### PROBLEM REQUIREMENTS
Return the number of lines below that contain "star"; nothing else belongs in the reply.

(Beginning of EXTRACTED MATERIAL)

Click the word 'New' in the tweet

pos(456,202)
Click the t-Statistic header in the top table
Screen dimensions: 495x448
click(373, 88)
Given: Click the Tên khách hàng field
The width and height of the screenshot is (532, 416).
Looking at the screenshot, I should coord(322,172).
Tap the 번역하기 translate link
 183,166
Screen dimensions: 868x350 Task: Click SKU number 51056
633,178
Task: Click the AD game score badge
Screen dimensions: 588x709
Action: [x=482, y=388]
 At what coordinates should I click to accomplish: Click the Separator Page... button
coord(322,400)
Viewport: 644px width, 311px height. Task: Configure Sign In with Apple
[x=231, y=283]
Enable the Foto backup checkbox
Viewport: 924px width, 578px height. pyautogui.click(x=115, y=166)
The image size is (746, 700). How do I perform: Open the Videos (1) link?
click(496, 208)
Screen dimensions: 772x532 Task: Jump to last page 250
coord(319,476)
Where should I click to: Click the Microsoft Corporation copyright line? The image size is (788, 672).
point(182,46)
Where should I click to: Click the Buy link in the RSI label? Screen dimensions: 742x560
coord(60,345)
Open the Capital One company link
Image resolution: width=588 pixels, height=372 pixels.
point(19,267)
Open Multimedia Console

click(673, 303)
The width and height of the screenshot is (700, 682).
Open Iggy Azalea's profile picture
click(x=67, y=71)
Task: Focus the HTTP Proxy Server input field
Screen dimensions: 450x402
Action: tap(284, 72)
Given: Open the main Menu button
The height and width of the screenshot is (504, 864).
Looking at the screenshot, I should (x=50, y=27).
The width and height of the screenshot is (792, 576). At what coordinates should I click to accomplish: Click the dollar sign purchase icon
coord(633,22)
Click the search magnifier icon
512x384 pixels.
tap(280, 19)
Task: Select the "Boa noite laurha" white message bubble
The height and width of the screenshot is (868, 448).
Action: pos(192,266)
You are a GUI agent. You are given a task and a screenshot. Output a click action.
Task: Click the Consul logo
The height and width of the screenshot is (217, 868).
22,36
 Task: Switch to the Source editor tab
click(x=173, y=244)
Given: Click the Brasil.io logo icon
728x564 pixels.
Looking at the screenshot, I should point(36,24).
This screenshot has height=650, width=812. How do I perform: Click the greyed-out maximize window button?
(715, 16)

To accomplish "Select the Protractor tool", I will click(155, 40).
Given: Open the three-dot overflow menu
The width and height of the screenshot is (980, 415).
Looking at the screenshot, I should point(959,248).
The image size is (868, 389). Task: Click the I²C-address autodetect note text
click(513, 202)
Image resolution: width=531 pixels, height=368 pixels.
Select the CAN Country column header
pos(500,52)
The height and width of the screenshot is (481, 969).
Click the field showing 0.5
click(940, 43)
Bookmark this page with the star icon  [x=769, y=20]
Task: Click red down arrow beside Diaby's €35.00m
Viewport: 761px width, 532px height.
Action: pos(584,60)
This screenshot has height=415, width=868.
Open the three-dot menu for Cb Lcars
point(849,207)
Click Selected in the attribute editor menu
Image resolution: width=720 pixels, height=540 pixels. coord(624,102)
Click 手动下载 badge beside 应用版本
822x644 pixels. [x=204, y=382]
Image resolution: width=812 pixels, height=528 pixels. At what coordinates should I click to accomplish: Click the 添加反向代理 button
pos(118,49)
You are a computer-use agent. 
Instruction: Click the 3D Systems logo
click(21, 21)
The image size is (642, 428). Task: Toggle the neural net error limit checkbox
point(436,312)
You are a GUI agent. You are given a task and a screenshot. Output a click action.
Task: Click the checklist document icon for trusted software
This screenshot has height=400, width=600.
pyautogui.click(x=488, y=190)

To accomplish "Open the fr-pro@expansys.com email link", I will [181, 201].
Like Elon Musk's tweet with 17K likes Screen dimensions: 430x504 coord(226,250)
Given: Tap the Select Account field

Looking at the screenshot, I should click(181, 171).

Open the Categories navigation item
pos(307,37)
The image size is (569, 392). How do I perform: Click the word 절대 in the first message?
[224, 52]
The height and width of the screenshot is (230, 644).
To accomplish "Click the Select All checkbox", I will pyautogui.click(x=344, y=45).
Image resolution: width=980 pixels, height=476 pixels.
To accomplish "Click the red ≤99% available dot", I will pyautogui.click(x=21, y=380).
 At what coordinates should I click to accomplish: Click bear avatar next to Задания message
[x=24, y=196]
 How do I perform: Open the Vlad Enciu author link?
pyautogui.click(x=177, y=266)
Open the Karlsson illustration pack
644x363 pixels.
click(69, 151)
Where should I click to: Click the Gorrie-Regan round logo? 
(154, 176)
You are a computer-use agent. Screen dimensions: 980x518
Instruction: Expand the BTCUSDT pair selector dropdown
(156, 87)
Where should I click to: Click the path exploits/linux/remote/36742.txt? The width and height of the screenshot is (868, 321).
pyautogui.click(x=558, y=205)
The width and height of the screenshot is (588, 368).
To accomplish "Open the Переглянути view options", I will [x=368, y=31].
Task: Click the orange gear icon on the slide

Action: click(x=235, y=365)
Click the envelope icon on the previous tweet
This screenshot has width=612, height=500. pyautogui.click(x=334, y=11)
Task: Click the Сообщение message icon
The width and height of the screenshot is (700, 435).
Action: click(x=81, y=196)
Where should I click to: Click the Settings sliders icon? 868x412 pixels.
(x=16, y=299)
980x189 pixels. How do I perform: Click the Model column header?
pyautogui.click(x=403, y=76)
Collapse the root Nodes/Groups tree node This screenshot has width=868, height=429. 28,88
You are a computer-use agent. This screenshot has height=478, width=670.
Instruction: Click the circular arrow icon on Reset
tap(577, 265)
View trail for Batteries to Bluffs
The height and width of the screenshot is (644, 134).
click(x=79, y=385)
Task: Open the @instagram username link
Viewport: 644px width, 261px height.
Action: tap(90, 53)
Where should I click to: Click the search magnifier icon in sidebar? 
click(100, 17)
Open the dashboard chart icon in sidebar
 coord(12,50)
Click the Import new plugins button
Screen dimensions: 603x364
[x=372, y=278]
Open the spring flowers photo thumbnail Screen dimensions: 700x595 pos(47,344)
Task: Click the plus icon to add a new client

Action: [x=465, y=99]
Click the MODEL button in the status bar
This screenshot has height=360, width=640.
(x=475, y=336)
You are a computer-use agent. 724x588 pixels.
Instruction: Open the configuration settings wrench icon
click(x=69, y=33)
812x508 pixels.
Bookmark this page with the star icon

(End of EXTRACTED MATERIAL)

### RESPONSE BELOW
2